Exercise aim ▸ Exactly as given, reproduce the records in full.

The records ▸
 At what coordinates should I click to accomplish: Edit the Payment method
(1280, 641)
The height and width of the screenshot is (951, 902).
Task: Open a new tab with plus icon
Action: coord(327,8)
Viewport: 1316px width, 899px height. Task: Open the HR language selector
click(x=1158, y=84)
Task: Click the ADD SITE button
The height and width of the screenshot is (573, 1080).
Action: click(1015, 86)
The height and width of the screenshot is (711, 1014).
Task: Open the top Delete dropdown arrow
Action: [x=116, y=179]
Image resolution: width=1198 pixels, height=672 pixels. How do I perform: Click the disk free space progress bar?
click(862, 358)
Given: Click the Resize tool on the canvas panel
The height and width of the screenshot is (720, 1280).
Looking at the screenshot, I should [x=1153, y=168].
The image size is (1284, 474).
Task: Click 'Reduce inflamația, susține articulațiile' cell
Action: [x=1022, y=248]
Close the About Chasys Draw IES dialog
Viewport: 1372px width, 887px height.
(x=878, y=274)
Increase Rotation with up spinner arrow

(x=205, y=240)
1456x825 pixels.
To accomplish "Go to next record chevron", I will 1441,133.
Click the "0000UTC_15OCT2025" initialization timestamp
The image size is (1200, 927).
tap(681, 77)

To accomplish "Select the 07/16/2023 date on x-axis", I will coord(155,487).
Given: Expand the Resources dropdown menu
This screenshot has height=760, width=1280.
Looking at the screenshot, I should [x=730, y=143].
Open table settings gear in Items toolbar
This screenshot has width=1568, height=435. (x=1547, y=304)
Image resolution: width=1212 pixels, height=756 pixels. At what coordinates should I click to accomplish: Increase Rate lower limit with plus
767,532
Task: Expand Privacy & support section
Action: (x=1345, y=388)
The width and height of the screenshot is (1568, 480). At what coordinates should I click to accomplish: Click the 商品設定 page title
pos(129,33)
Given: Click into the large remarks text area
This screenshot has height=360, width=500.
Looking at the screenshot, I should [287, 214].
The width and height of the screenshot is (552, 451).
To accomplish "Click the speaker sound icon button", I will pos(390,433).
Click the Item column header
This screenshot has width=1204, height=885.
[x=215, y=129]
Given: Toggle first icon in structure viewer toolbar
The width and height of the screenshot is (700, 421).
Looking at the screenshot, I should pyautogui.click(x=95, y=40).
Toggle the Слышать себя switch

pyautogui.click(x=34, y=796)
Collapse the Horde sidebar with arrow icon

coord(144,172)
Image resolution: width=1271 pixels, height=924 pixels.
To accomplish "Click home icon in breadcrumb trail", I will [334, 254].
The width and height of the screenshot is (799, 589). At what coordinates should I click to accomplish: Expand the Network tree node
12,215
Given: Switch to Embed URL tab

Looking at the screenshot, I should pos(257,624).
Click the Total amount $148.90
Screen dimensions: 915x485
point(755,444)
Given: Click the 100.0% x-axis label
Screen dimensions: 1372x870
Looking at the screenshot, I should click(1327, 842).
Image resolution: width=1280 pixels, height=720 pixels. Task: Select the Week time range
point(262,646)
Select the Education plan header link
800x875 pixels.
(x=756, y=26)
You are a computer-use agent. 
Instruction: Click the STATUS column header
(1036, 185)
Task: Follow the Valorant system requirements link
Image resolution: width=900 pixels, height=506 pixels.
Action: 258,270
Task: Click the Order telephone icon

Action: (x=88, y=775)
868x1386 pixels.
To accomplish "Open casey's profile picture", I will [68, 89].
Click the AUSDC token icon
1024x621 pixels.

Answer for this exercise ▸
 At what coordinates should I click to accomplish: Edit the Payment method
(1280, 641)
The height and width of the screenshot is (951, 902).
Task: Open a new tab with plus icon
Action: coord(327,8)
Viewport: 1316px width, 899px height. Task: Open the HR language selector
click(x=1158, y=84)
Task: Click the ADD SITE button
The height and width of the screenshot is (573, 1080).
Action: click(1015, 86)
The height and width of the screenshot is (711, 1014).
Task: Open the top Delete dropdown arrow
Action: [x=116, y=179]
Image resolution: width=1198 pixels, height=672 pixels. How do I perform: Click the disk free space progress bar?
click(862, 358)
Given: Click the Resize tool on the canvas panel
The height and width of the screenshot is (720, 1280).
Looking at the screenshot, I should [x=1153, y=168].
The image size is (1284, 474).
Task: Click 'Reduce inflamația, susține articulațiile' cell
Action: [x=1022, y=248]
Close the About Chasys Draw IES dialog
Viewport: 1372px width, 887px height.
(x=878, y=274)
Increase Rotation with up spinner arrow

(x=205, y=240)
1456x825 pixels.
To accomplish "Go to next record chevron", I will 1441,133.
Click the "0000UTC_15OCT2025" initialization timestamp
The image size is (1200, 927).
tap(681, 77)

To accomplish "Select the 07/16/2023 date on x-axis", I will coord(155,487).
Given: Expand the Resources dropdown menu
This screenshot has height=760, width=1280.
Looking at the screenshot, I should [x=730, y=143].
Open table settings gear in Items toolbar
This screenshot has width=1568, height=435. (x=1547, y=304)
Image resolution: width=1212 pixels, height=756 pixels. At what coordinates should I click to accomplish: Increase Rate lower limit with plus
767,532
Task: Expand Privacy & support section
Action: (x=1345, y=388)
The width and height of the screenshot is (1568, 480). At what coordinates should I click to accomplish: Click the 商品設定 page title
pos(129,33)
Given: Click into the large remarks text area
This screenshot has height=360, width=500.
Looking at the screenshot, I should [287, 214].
The width and height of the screenshot is (552, 451).
To accomplish "Click the speaker sound icon button", I will pos(390,433).
Click the Item column header
This screenshot has width=1204, height=885.
[x=215, y=129]
Given: Toggle first icon in structure viewer toolbar
The width and height of the screenshot is (700, 421).
Looking at the screenshot, I should pyautogui.click(x=95, y=40).
Toggle the Слышать себя switch

pyautogui.click(x=34, y=796)
Collapse the Horde sidebar with arrow icon

coord(144,172)
Image resolution: width=1271 pixels, height=924 pixels.
To accomplish "Click home icon in breadcrumb trail", I will [334, 254].
The width and height of the screenshot is (799, 589). At what coordinates should I click to accomplish: Expand the Network tree node
12,215
Given: Switch to Embed URL tab

Looking at the screenshot, I should pos(257,624).
Click the Total amount $148.90
Screen dimensions: 915x485
point(755,444)
Given: Click the 100.0% x-axis label
Screen dimensions: 1372x870
Looking at the screenshot, I should click(1327, 842).
Image resolution: width=1280 pixels, height=720 pixels. Task: Select the Week time range
point(262,646)
Select the Education plan header link
800x875 pixels.
(x=756, y=26)
You are a computer-use agent. 
Instruction: Click the STATUS column header
(1036, 185)
Task: Follow the Valorant system requirements link
Image resolution: width=900 pixels, height=506 pixels.
Action: 258,270
Task: Click the Order telephone icon

Action: (x=88, y=775)
868x1386 pixels.
To accomplish "Open casey's profile picture", I will [68, 89].
Click the AUSDC token icon
1024x621 pixels.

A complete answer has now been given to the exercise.